Information shown:
---------------
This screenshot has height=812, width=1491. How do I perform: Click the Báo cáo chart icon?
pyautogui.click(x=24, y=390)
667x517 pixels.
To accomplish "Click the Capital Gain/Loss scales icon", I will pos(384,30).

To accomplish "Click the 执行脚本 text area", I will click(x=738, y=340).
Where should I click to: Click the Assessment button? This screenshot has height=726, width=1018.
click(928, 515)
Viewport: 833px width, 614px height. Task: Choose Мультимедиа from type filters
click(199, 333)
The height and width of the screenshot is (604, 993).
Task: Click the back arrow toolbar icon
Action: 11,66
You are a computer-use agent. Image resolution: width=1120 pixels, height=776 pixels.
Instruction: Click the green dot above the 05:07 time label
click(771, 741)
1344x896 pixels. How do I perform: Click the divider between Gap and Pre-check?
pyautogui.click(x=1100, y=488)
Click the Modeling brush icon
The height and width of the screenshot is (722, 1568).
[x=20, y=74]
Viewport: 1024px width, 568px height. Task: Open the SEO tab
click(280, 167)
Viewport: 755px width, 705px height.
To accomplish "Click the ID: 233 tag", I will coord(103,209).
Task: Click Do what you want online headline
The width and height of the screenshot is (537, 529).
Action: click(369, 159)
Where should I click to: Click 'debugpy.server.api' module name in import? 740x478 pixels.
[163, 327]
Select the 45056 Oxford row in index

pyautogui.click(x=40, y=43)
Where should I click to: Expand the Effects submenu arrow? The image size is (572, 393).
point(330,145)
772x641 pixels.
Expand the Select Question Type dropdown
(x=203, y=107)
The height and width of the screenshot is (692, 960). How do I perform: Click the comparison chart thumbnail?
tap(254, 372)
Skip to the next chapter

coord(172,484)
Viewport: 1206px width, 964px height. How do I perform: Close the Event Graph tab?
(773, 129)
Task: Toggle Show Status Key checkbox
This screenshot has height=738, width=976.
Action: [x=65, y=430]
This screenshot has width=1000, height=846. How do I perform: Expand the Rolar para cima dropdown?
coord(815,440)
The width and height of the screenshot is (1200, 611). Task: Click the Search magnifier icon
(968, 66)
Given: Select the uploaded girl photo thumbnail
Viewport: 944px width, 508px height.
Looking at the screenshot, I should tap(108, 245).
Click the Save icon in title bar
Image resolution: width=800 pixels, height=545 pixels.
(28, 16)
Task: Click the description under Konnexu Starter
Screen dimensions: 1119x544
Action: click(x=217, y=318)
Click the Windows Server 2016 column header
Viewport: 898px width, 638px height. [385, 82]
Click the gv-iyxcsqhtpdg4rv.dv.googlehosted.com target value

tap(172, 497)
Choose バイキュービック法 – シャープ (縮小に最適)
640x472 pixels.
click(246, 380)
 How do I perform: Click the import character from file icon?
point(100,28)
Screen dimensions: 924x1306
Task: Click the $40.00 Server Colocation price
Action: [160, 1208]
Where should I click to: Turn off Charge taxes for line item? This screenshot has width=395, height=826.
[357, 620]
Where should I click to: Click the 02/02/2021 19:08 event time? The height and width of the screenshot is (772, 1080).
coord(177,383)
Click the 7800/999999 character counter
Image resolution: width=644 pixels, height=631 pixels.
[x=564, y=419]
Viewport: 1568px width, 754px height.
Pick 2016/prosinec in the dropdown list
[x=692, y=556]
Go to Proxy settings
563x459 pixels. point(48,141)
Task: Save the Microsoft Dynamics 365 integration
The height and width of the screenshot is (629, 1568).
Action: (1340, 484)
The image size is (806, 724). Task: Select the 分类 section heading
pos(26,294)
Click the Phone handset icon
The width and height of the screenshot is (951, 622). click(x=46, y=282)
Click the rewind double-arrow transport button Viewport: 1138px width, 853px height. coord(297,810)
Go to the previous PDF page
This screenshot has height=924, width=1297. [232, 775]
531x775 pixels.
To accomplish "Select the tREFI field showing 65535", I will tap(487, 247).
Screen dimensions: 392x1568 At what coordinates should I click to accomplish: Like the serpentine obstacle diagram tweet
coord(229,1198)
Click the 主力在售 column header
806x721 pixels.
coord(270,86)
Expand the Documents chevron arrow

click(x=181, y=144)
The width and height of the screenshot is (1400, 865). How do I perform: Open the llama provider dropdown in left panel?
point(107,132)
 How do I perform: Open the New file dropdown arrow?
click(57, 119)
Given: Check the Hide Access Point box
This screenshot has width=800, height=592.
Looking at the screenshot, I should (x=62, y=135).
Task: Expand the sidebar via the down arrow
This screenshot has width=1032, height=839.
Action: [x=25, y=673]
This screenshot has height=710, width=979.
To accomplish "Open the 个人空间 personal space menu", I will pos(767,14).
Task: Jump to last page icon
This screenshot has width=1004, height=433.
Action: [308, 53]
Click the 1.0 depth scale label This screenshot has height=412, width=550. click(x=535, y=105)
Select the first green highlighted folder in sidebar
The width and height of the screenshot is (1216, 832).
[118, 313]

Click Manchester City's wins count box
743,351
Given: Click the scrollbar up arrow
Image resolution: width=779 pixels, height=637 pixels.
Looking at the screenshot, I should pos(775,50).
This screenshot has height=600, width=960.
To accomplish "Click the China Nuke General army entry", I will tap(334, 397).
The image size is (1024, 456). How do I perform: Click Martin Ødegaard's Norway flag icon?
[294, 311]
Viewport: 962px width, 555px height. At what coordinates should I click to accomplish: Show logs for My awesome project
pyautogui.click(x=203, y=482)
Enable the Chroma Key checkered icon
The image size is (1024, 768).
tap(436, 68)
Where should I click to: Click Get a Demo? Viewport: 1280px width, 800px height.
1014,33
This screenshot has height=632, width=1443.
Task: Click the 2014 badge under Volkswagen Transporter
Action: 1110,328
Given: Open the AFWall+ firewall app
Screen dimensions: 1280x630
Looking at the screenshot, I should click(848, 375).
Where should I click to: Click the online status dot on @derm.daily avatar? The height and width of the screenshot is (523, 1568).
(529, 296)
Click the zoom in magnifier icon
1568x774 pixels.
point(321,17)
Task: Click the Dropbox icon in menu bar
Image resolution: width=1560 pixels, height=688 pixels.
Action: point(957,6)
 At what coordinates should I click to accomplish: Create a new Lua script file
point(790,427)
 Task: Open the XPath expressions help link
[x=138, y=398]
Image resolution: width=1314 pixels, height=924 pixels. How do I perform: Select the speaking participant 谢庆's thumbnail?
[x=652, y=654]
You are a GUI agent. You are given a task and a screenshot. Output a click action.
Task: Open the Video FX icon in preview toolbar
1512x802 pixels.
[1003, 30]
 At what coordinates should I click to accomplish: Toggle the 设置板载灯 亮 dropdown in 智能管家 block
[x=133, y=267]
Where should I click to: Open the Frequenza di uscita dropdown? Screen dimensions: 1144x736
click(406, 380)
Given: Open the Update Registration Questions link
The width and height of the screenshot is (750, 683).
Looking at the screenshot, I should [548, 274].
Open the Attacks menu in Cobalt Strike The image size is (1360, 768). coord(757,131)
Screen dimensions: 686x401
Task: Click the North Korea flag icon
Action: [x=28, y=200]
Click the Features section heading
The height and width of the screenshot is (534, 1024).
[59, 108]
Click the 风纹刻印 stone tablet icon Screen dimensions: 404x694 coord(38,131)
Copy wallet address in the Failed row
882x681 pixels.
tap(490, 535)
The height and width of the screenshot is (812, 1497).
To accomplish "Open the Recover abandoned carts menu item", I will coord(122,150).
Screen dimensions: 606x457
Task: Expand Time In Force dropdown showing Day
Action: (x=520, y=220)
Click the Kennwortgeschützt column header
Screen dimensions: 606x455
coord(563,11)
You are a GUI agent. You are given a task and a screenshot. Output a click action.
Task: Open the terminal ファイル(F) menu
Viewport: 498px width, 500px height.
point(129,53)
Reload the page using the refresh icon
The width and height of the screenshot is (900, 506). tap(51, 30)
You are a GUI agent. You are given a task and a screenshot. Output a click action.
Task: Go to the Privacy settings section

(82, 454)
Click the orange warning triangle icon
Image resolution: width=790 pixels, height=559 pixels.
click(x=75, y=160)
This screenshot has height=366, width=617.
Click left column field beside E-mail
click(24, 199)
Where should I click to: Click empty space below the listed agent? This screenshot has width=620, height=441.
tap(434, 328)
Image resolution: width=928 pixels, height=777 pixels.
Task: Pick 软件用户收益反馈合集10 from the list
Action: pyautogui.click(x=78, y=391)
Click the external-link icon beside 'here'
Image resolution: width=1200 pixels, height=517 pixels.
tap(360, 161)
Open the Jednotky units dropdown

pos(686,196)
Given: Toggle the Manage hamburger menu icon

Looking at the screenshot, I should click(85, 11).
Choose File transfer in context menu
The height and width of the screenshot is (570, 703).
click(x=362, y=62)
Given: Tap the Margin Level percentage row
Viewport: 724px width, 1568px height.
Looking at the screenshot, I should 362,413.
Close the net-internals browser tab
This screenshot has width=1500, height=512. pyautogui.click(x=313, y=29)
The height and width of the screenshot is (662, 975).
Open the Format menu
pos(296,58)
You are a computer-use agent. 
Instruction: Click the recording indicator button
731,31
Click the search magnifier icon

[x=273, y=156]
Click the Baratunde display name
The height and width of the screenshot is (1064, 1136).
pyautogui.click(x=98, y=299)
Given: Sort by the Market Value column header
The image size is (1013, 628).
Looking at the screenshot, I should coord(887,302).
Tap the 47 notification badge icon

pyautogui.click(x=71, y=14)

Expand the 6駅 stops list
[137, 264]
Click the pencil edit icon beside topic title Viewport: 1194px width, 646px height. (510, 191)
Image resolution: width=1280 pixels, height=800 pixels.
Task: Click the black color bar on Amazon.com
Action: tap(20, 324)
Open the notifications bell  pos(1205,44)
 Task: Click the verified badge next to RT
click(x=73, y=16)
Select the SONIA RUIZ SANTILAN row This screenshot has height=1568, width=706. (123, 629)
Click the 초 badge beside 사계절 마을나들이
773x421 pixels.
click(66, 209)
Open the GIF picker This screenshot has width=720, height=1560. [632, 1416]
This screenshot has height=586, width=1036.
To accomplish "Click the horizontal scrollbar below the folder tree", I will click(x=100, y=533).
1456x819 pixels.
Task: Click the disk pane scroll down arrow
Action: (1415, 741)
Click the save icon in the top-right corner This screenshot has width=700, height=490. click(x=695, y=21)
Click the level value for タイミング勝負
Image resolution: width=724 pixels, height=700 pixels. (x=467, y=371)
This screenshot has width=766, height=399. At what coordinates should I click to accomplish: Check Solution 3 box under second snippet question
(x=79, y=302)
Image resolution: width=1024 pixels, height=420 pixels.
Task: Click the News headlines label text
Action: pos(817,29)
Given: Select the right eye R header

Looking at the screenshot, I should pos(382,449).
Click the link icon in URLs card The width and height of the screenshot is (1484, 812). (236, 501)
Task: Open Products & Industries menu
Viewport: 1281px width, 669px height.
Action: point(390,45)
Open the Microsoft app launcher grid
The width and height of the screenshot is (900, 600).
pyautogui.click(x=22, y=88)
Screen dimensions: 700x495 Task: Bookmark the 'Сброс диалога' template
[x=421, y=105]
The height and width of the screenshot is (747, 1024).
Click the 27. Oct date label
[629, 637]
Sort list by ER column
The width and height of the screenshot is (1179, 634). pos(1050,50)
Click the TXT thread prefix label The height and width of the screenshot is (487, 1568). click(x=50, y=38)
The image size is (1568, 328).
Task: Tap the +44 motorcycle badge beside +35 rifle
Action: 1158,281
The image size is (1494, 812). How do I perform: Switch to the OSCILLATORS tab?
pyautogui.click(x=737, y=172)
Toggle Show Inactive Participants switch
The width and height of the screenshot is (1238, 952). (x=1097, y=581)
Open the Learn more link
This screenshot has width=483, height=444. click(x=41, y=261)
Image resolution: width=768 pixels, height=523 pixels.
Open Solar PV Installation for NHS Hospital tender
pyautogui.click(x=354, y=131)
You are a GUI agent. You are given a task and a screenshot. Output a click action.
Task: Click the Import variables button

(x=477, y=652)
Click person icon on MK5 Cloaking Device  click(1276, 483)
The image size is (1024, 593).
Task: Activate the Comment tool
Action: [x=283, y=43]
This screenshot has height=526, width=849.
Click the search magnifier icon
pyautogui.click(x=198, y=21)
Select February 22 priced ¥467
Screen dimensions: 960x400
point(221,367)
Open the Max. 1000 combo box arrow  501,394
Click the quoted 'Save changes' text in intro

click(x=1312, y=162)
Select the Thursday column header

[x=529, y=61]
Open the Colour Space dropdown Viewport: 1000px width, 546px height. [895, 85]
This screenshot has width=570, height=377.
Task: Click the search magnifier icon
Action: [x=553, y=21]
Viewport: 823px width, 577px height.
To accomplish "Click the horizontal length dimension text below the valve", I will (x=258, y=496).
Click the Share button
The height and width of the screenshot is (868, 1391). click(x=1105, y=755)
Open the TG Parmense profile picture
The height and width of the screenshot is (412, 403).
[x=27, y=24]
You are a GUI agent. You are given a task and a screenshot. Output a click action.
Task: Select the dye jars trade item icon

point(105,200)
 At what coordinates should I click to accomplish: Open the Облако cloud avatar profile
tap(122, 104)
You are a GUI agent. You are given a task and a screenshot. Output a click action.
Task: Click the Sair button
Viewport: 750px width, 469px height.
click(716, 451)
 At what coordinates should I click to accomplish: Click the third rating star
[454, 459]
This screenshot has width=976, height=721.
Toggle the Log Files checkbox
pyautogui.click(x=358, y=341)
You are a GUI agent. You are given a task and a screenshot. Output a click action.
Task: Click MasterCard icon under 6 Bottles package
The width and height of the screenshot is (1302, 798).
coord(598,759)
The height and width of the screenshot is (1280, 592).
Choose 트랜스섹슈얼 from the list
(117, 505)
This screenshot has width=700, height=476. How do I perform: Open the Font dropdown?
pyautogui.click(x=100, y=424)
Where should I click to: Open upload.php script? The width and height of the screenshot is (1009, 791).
---------------
What the task asks:
For an answer, give a copy of every line in the listing that holds the word "Microsoft".

Response below:
Task: Save the Microsoft Dynamics 365 integration
Open the Microsoft app launcher grid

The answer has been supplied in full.